Elasticlunr Query DSL
January 8th, 2022
Like every other search engine, you can make more advanced search queries depending on your requirements, and I'm pleased to tell you that Elasticlunr has not left out such capabilities. So, in the remaining part of this post, I will be highlighting the available query types provided by the library and how you can use them.
I will like to mention that Elasticlunr tries to replicate popular Query DSL (Domain Specific Language) with the same behavior as Elasticsearch, which means the learning curve reduces if you have experience using the search engine. For Elasticlunr, there are the bool
, match
, match_all
, not
, and terms
query types you can use to retrieve insights about an index.
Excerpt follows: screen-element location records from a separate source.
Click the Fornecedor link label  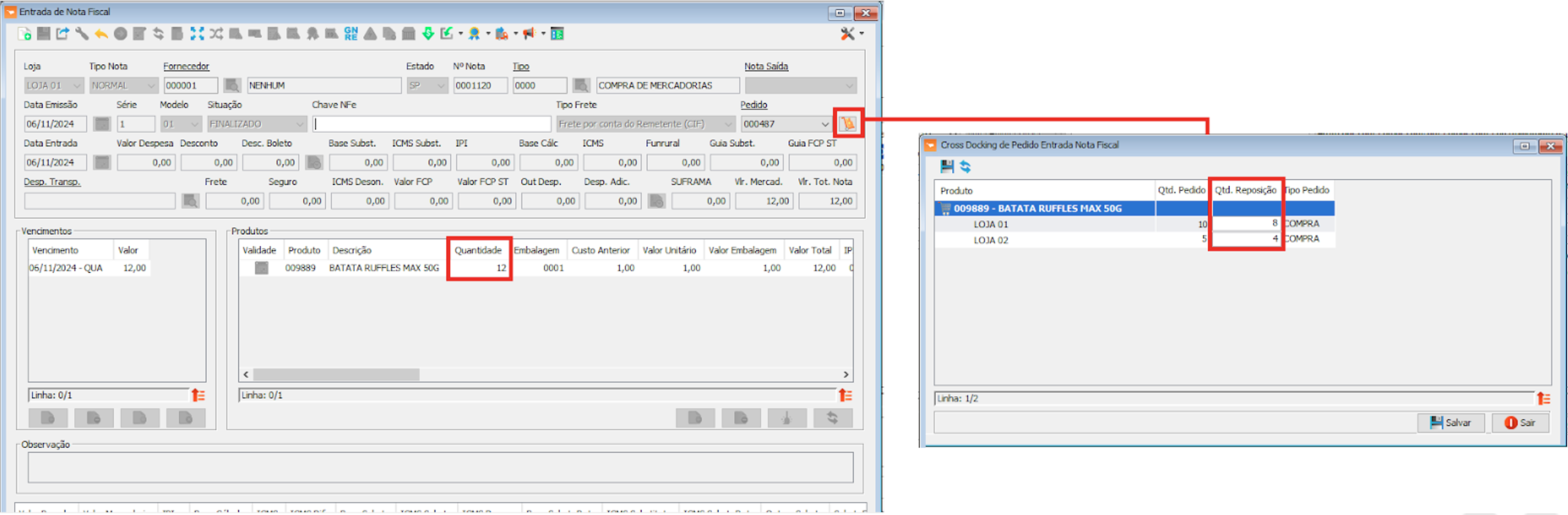186,66
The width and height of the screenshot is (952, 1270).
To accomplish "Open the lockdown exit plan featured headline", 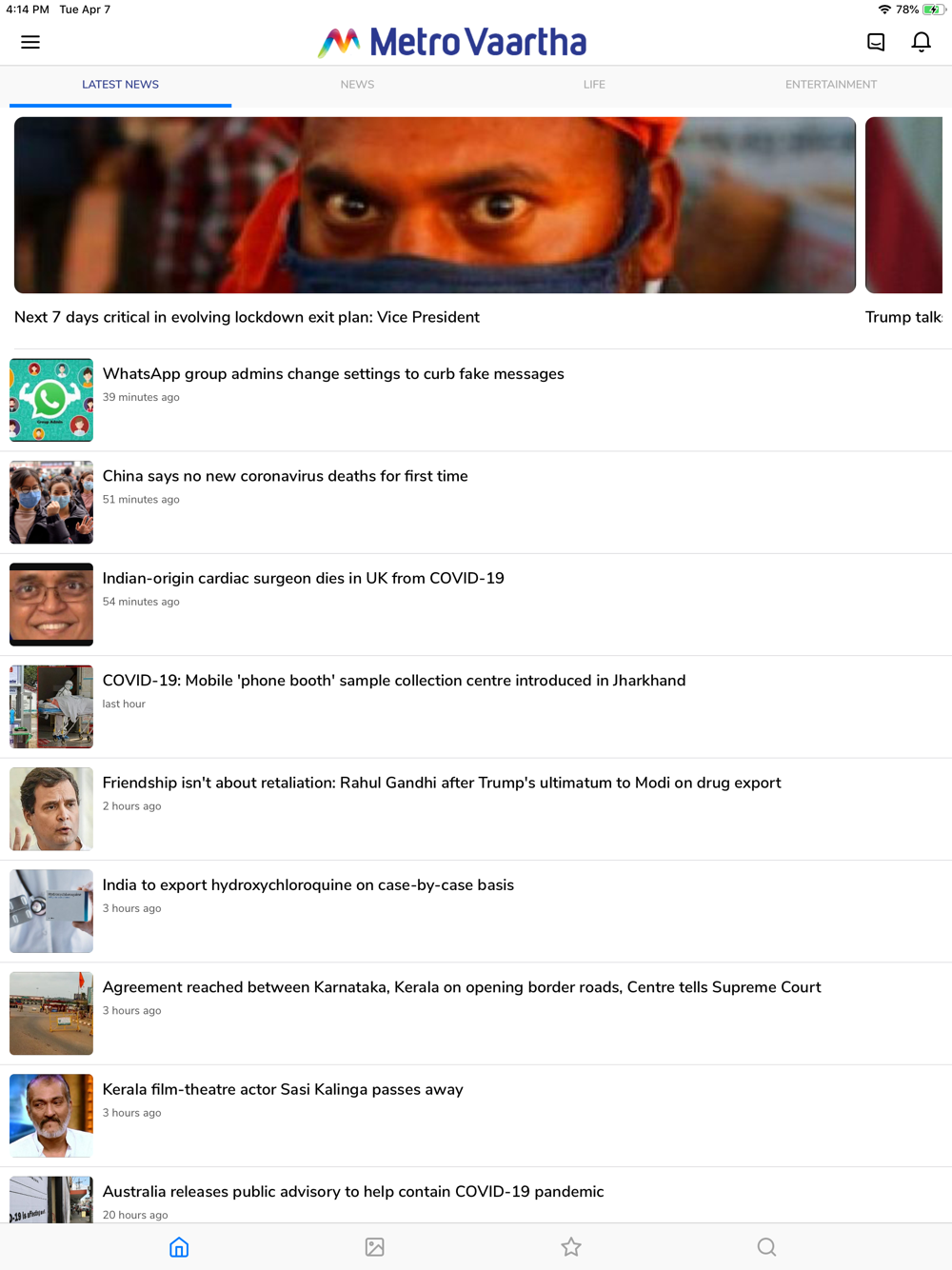I will pos(247,317).
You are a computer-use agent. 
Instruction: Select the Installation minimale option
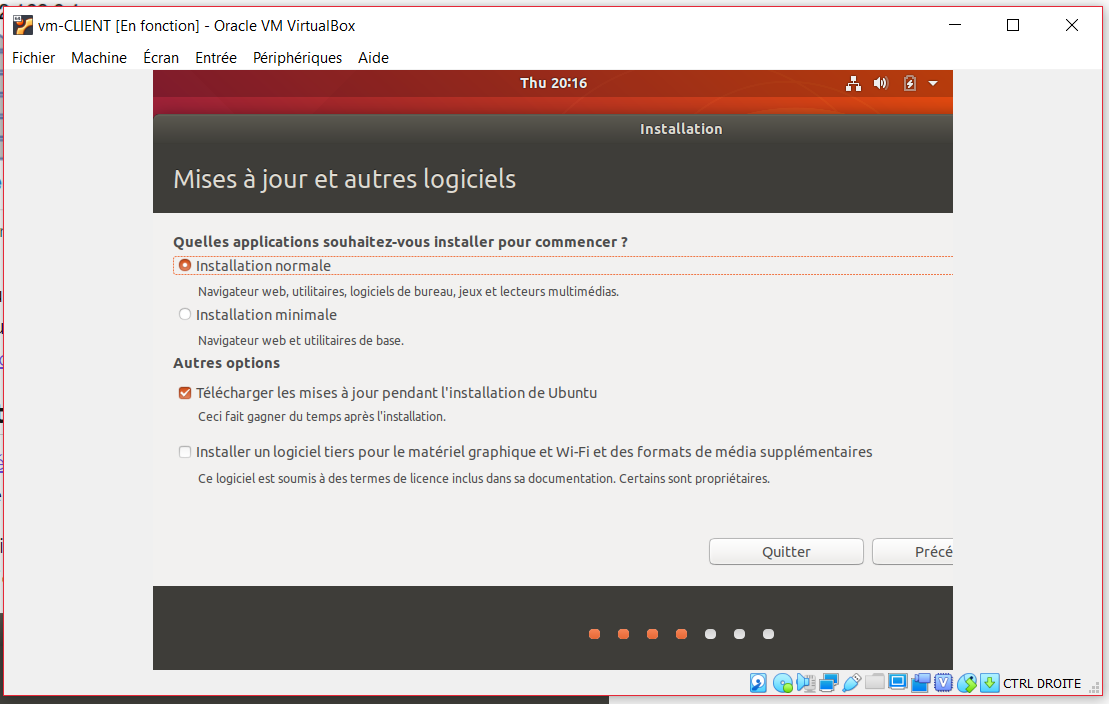click(185, 315)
So, let's proceed to the explanation of these query types and their usages using the blog posts index example in the previous blog post.
Bool
The bool
query is used with a combination of queries to retrieve documents matching the boolean combinations of clauses. Consider these clauses to be everything that comes after the SELECT
statement in relational databases. Note that the bool
query is used under the hood when you pass a string to Index.search/1
.
The bool
query is built using one or more clauses to achieve desired results, and each clause has its type, see below:
Clause | Description |
---|---|
must |
The clause must appear in the matching documents, and this affects the document's score. |
must_not |
The clause must not appear in the matching document. Scoring is ignored because the clause is executed in the filter context. |
filter |
Like must , the clause must appear in the matching documents but scoring is ignored for the query. |
should |
The clause should appear in the matching document. |
It's important to note that only scores from the must
and should
clauses contribute to the final score of the matching document.
# example bool query
Index.search(index, %{
"query" => %{
"bool" => %{
"must" => %{
"terms" => %{"content" => "use"}
},
"should" => %{
"terms" => %{"category" => "elixir"}
},
"filter" => %{
"match" => %{
"id" => 3
}
},
"must_not" => %{
"match" => %{
"author" => "mika"
}
},
"minimum_should_match" => 1
}
}
})
You can use the minimum_should_match
parameter to specify the number of should
clauses returned documents must match.
If the bool
query includes at least one should
clause and no must
or filter
clauses, the default value is 1. Otherwise, the default value is 0.
Match
The match
query is the standard query used for full-text search, including support for fuzzy matching. The provided text is analyzed before matching it against documents.
# example match query
Index.search(index, %{
"query" => %{
"match" => %{
"content" => %{
"query" => "liveview browser"
}
}
}
})
A match
query accepts one or more top-level fields you wish to search, in the example above, it's the content
field. Note that when you have more than one top-level fields, the match
query is rewritten to a bool
query internally by the library. Now, let's see what parameters are accepted by the match
query below:
Parameter | Description |
---|---|
query |
String you wish to find in the provided field. |
expand |
Increase token recall, see token expansion. |
fuzziness |
Maximum edit distance allowed for matching. |
boost |
Floating point number used to decrease or increase the relevance scores of a query. Defaults to 1.0. |
operator |
The boolean operator used to interpret the query value. Available values for the operator option are or and and . Defaults to or . |
minimum_should_match |
Minimum number of clauses that a document must match for it to be returned. |
Terms
The query return documents that contain the exact terms in a given field. The terms
query should be used to find documents based on a precise value such as a price, a product ID, or a username.
# example terms query
Index.search(index, %{
"query" => %{
"terms" => %{
"content" => %{
"value" => "think"
}
}
}
})
Just like the match
query, the terms
query also accepts one or more top-level fields. See below, to find what parameters are accepted by the terms
query:
Parameter | Description |
---|---|
value |
A term you wish to find in the provided field. The term must match exactly the field value to return a document. |
boost |
Floating point number used to decrease or increase the relevance scores of a query. Defaults to 1.0. |
Match All
The most simple query, which matches all documents, gives them a score of 1.0 each.
# example match all query
Index.search(index, %{
"query" => %{
"match_all" => %{}
}
})
Parameter | Description |
---|---|
boost |
Floating point number used to decrease or increase the relevance scores of a query. Defaults to 1.0. |
Not
The not
query inverts the result of the nested query giving the matched documents a score of 1.0 each.
# example match all query
Index.search(index, %{
"query" => %{
"not" => %{
"match" => %{
"content" => "ecto"
}
}
}
})
Wrap Up
Phew, we made it to the end. The above are the available query types you can use to build more advanced queries for your use case. In the proceeding posts, I will be writing about how you can serialize your index and write to any storage service of your choice.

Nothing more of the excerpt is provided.